>> Start
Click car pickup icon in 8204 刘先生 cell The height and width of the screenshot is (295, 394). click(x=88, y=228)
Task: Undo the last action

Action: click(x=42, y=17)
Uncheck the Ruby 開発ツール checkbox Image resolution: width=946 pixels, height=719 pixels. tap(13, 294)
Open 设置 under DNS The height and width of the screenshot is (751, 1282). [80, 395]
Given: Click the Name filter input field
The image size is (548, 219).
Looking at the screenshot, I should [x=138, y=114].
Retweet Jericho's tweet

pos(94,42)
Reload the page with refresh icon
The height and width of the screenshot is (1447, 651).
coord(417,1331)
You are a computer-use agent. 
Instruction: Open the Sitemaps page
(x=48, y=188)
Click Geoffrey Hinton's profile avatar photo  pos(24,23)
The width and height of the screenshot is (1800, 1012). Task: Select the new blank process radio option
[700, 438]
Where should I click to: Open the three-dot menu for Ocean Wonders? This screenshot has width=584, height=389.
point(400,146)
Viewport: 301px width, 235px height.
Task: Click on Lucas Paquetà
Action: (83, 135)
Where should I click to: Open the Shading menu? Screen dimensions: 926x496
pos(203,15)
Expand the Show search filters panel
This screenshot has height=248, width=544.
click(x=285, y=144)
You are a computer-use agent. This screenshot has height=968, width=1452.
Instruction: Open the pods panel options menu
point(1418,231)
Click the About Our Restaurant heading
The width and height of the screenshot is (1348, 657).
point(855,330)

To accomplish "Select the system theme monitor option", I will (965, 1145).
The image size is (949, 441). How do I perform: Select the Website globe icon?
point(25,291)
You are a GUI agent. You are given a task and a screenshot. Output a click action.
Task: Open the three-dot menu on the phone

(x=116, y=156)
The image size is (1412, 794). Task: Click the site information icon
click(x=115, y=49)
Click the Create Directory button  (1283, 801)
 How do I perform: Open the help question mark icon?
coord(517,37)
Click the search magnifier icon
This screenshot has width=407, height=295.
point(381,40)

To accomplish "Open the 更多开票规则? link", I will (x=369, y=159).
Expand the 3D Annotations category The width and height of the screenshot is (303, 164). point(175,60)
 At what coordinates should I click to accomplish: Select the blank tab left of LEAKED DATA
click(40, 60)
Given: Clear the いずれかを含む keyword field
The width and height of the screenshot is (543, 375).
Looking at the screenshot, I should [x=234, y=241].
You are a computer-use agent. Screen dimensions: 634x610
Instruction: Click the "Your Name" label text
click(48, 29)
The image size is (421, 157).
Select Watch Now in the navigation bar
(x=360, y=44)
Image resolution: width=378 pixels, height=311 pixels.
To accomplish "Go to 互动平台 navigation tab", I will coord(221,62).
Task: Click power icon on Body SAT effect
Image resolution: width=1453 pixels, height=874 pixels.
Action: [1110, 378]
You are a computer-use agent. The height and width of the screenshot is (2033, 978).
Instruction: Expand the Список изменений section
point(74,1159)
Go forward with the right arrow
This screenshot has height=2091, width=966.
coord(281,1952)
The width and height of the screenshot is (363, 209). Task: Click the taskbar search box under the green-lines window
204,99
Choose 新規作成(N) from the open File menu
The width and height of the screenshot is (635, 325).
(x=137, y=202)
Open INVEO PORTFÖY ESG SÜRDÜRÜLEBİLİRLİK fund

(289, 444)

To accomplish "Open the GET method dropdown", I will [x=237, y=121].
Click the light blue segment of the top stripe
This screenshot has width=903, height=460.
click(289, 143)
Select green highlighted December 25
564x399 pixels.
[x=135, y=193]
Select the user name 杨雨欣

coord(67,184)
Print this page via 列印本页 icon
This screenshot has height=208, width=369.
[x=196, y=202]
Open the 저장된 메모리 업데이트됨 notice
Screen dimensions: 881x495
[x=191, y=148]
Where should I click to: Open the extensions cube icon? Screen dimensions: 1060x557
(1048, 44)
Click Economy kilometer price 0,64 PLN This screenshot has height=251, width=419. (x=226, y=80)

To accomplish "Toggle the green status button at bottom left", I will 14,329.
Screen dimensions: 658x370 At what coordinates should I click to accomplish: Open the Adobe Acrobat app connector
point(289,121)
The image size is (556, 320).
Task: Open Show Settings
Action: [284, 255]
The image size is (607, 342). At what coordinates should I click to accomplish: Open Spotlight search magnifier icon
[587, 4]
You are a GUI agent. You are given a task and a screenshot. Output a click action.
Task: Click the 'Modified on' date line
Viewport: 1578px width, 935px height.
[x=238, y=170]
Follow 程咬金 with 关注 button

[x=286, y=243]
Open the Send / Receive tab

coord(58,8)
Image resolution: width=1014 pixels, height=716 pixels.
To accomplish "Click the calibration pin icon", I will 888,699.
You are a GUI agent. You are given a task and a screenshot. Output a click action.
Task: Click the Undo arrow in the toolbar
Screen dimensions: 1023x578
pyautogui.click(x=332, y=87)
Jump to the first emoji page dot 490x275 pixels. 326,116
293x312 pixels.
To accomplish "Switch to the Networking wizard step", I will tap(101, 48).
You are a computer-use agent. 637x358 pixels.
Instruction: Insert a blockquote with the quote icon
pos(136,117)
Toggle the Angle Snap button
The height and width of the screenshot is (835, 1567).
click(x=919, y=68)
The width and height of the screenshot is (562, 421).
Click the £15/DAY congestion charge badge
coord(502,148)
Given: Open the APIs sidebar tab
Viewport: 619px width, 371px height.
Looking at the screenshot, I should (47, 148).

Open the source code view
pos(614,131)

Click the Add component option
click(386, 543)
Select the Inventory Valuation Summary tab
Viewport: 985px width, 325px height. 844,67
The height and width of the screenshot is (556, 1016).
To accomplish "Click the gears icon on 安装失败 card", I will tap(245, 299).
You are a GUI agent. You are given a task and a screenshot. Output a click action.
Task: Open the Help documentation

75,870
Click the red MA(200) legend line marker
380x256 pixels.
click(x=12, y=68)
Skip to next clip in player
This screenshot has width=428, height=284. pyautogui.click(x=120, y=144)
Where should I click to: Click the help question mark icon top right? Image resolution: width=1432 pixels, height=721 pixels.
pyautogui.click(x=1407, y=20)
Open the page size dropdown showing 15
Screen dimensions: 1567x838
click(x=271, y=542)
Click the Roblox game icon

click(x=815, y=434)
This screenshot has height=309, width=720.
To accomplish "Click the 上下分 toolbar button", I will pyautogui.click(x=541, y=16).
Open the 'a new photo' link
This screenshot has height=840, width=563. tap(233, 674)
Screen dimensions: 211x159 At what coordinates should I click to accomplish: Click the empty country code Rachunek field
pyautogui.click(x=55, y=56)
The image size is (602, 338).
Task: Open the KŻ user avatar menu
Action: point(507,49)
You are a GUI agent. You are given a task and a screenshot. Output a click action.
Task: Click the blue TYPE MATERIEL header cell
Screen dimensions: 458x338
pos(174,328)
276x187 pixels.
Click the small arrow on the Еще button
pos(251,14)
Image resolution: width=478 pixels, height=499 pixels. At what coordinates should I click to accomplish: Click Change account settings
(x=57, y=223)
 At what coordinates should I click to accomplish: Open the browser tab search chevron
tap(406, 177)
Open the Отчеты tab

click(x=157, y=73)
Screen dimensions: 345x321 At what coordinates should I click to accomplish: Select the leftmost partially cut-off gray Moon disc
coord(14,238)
>> End
(Instructions for the task):
Reproduce every item above word for word, without changing anything.

(Reply to the exercise):
Click car pickup icon in 8204 刘先生 cell The height and width of the screenshot is (295, 394). click(x=88, y=228)
Task: Undo the last action

Action: click(x=42, y=17)
Uncheck the Ruby 開発ツール checkbox Image resolution: width=946 pixels, height=719 pixels. tap(13, 294)
Open 设置 under DNS The height and width of the screenshot is (751, 1282). [80, 395]
Given: Click the Name filter input field
The image size is (548, 219).
Looking at the screenshot, I should [x=138, y=114].
Retweet Jericho's tweet

pos(94,42)
Reload the page with refresh icon
The height and width of the screenshot is (1447, 651).
coord(417,1331)
You are a computer-use agent. 
Instruction: Open the Sitemaps page
(x=48, y=188)
Click Geoffrey Hinton's profile avatar photo  pos(24,23)
The width and height of the screenshot is (1800, 1012). Task: Select the new blank process radio option
[700, 438]
Where should I click to: Open the three-dot menu for Ocean Wonders? This screenshot has width=584, height=389.
point(400,146)
Viewport: 301px width, 235px height.
Task: Click on Lucas Paquetà
Action: (83, 135)
Where should I click to: Open the Shading menu? Screen dimensions: 926x496
pos(203,15)
Expand the Show search filters panel
This screenshot has height=248, width=544.
click(x=285, y=144)
You are a computer-use agent. This screenshot has height=968, width=1452.
Instruction: Open the pods panel options menu
point(1418,231)
Click the About Our Restaurant heading
The width and height of the screenshot is (1348, 657).
point(855,330)

To accomplish "Select the system theme monitor option", I will (965, 1145).
The image size is (949, 441). How do I perform: Select the Website globe icon?
point(25,291)
You are a GUI agent. You are given a task and a screenshot. Output a click action.
Task: Open the three-dot menu on the phone

(x=116, y=156)
The image size is (1412, 794). Task: Click the site information icon
click(x=115, y=49)
Click the Create Directory button  (1283, 801)
 How do I perform: Open the help question mark icon?
coord(517,37)
Click the search magnifier icon
This screenshot has width=407, height=295.
point(381,40)

To accomplish "Open the 更多开票规则? link", I will (x=369, y=159).
Expand the 3D Annotations category The width and height of the screenshot is (303, 164). point(175,60)
 At what coordinates should I click to accomplish: Select the blank tab left of LEAKED DATA
click(40, 60)
Given: Clear the いずれかを含む keyword field
The width and height of the screenshot is (543, 375).
Looking at the screenshot, I should [x=234, y=241].
You are a computer-use agent. Screen dimensions: 634x610
Instruction: Click the "Your Name" label text
click(48, 29)
The image size is (421, 157).
Select Watch Now in the navigation bar
(x=360, y=44)
Image resolution: width=378 pixels, height=311 pixels.
To accomplish "Go to 互动平台 navigation tab", I will coord(221,62).
Task: Click power icon on Body SAT effect
Image resolution: width=1453 pixels, height=874 pixels.
Action: [1110, 378]
You are a computer-use agent. The height and width of the screenshot is (2033, 978).
Instruction: Expand the Список изменений section
point(74,1159)
Go forward with the right arrow
This screenshot has height=2091, width=966.
coord(281,1952)
The width and height of the screenshot is (363, 209). Task: Click the taskbar search box under the green-lines window
204,99
Choose 新規作成(N) from the open File menu
The width and height of the screenshot is (635, 325).
(x=137, y=202)
Open INVEO PORTFÖY ESG SÜRDÜRÜLEBİLİRLİK fund

(289, 444)

To accomplish "Open the GET method dropdown", I will [x=237, y=121].
Click the light blue segment of the top stripe
This screenshot has width=903, height=460.
click(289, 143)
Select green highlighted December 25
564x399 pixels.
[x=135, y=193]
Select the user name 杨雨欣

coord(67,184)
Print this page via 列印本页 icon
This screenshot has height=208, width=369.
[x=196, y=202]
Open the 저장된 메모리 업데이트됨 notice
Screen dimensions: 881x495
[x=191, y=148]
Where should I click to: Open the extensions cube icon? Screen dimensions: 1060x557
(1048, 44)
Click Economy kilometer price 0,64 PLN This screenshot has height=251, width=419. (x=226, y=80)

To accomplish "Toggle the green status button at bottom left", I will 14,329.
Screen dimensions: 658x370 At what coordinates should I click to accomplish: Open the Adobe Acrobat app connector
point(289,121)
The image size is (556, 320).
Task: Open Show Settings
Action: [284, 255]
The image size is (607, 342). At what coordinates should I click to accomplish: Open Spotlight search magnifier icon
[587, 4]
You are a GUI agent. You are given a task and a screenshot. Output a click action.
Task: Click the 'Modified on' date line
Viewport: 1578px width, 935px height.
[x=238, y=170]
Follow 程咬金 with 关注 button

[x=286, y=243]
Open the Send / Receive tab

coord(58,8)
Image resolution: width=1014 pixels, height=716 pixels.
To accomplish "Click the calibration pin icon", I will 888,699.
You are a GUI agent. You are given a task and a screenshot. Output a click action.
Task: Click the Undo arrow in the toolbar
Screen dimensions: 1023x578
pyautogui.click(x=332, y=87)
Jump to the first emoji page dot 490x275 pixels. 326,116
293x312 pixels.
To accomplish "Switch to the Networking wizard step", I will tap(101, 48).
You are a computer-use agent. 637x358 pixels.
Instruction: Insert a blockquote with the quote icon
pos(136,117)
Toggle the Angle Snap button
The height and width of the screenshot is (835, 1567).
click(x=919, y=68)
The width and height of the screenshot is (562, 421).
Click the £15/DAY congestion charge badge
coord(502,148)
Given: Open the APIs sidebar tab
Viewport: 619px width, 371px height.
Looking at the screenshot, I should (47, 148).

Open the source code view
pos(614,131)

Click the Add component option
click(386, 543)
Select the Inventory Valuation Summary tab
Viewport: 985px width, 325px height. 844,67
The height and width of the screenshot is (556, 1016).
To accomplish "Click the gears icon on 安装失败 card", I will tap(245, 299).
You are a GUI agent. You are given a task and a screenshot. Output a click action.
Task: Open the Help documentation

75,870
Click the red MA(200) legend line marker
380x256 pixels.
click(x=12, y=68)
Skip to next clip in player
This screenshot has width=428, height=284. pyautogui.click(x=120, y=144)
Where should I click to: Click the help question mark icon top right? Image resolution: width=1432 pixels, height=721 pixels.
pyautogui.click(x=1407, y=20)
Open the page size dropdown showing 15
Screen dimensions: 1567x838
click(x=271, y=542)
Click the Roblox game icon

click(x=815, y=434)
This screenshot has height=309, width=720.
To accomplish "Click the 上下分 toolbar button", I will pyautogui.click(x=541, y=16).
Open the 'a new photo' link
This screenshot has height=840, width=563. tap(233, 674)
Screen dimensions: 211x159 At what coordinates should I click to accomplish: Click the empty country code Rachunek field
pyautogui.click(x=55, y=56)
The image size is (602, 338).
Task: Open the KŻ user avatar menu
Action: point(507,49)
You are a GUI agent. You are given a task and a screenshot. Output a click action.
Task: Click the blue TYPE MATERIEL header cell
Screen dimensions: 458x338
pos(174,328)
276x187 pixels.
Click the small arrow on the Еще button
pos(251,14)
Image resolution: width=478 pixels, height=499 pixels. At what coordinates should I click to accomplish: Click Change account settings
(x=57, y=223)
 At what coordinates should I click to accomplish: Open the browser tab search chevron
tap(406, 177)
Open the Отчеты tab

click(x=157, y=73)
Screen dimensions: 345x321 At what coordinates should I click to accomplish: Select the leftmost partially cut-off gray Moon disc
coord(14,238)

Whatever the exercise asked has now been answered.